Reproduce the records below word for word, covering the stretch from their first line through the line containing "Action: [x=282, y=161]".

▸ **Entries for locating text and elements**
++++++++++++++++++++

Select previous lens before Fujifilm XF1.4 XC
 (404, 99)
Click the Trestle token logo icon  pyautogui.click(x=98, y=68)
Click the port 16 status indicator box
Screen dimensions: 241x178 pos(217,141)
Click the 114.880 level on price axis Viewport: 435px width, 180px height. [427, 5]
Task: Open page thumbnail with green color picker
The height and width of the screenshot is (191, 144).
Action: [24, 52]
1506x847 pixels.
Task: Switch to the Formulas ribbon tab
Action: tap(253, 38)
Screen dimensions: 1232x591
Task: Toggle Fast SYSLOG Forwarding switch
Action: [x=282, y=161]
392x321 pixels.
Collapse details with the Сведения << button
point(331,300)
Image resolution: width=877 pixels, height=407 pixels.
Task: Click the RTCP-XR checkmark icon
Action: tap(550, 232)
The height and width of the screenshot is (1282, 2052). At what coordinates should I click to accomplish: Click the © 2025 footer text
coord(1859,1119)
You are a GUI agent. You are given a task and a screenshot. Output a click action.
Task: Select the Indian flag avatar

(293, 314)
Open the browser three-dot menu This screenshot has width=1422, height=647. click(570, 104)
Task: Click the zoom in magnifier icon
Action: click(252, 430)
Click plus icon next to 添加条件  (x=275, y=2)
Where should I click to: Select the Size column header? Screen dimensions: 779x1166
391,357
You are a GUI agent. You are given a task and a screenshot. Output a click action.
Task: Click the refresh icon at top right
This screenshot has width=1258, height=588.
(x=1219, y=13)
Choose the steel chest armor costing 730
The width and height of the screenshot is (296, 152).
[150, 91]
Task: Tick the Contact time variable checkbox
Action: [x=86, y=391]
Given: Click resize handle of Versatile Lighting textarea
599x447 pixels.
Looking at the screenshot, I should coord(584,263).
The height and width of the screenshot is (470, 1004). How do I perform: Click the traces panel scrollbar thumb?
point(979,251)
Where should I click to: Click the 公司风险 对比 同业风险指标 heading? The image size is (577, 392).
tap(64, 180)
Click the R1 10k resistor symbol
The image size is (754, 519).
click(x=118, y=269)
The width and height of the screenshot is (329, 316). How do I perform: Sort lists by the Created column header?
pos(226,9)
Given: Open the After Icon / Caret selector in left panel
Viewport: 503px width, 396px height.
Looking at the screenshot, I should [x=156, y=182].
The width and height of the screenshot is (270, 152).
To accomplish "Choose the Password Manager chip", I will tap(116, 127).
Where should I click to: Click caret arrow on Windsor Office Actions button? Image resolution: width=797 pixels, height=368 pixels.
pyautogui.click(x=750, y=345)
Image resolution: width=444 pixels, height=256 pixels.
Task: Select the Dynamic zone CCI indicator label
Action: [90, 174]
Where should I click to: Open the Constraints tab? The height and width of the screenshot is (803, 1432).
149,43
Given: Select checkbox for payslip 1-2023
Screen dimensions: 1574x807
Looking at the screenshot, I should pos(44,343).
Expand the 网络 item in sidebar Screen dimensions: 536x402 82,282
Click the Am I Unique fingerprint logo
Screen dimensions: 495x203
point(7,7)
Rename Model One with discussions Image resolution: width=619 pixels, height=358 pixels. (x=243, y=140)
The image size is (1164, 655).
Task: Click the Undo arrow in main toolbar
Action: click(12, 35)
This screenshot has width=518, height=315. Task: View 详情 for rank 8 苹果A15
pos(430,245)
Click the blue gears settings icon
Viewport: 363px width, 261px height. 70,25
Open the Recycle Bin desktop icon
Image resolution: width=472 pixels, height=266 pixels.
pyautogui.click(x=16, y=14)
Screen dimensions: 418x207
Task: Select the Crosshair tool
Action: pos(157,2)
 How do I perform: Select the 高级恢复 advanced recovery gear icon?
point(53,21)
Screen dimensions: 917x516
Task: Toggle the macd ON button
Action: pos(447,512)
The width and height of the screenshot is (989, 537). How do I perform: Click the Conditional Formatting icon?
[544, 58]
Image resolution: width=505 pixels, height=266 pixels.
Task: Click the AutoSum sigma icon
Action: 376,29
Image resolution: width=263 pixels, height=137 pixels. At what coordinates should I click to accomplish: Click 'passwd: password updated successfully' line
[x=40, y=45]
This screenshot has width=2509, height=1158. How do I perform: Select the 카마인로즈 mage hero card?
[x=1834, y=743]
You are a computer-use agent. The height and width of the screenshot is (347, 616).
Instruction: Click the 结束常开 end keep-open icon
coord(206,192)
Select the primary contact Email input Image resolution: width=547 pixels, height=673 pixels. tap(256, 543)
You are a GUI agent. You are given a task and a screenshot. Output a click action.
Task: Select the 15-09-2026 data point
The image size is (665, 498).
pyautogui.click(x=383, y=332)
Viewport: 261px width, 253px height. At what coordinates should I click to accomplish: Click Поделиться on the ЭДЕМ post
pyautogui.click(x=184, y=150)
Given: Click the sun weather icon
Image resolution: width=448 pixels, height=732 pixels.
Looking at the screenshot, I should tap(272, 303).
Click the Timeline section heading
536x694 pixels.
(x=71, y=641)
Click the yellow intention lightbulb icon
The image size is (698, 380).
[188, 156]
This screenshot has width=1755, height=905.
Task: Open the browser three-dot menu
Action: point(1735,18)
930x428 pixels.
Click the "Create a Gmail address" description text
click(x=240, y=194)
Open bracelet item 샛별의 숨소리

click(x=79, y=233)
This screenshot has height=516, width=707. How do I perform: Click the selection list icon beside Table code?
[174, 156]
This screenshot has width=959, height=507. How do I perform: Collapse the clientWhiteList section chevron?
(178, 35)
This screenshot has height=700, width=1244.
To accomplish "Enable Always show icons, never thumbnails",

++++++++++++++++++++

▸ **EXPECTED ANSWER**
Select previous lens before Fujifilm XF1.4 XC
 (404, 99)
Click the Trestle token logo icon  pyautogui.click(x=98, y=68)
Click the port 16 status indicator box
Screen dimensions: 241x178 pos(217,141)
Click the 114.880 level on price axis Viewport: 435px width, 180px height. [427, 5]
Task: Open page thumbnail with green color picker
The height and width of the screenshot is (191, 144).
Action: [24, 52]
1506x847 pixels.
Task: Switch to the Formulas ribbon tab
Action: tap(253, 38)
Screen dimensions: 1232x591
Task: Toggle Fast SYSLOG Forwarding switch
Action: [x=282, y=161]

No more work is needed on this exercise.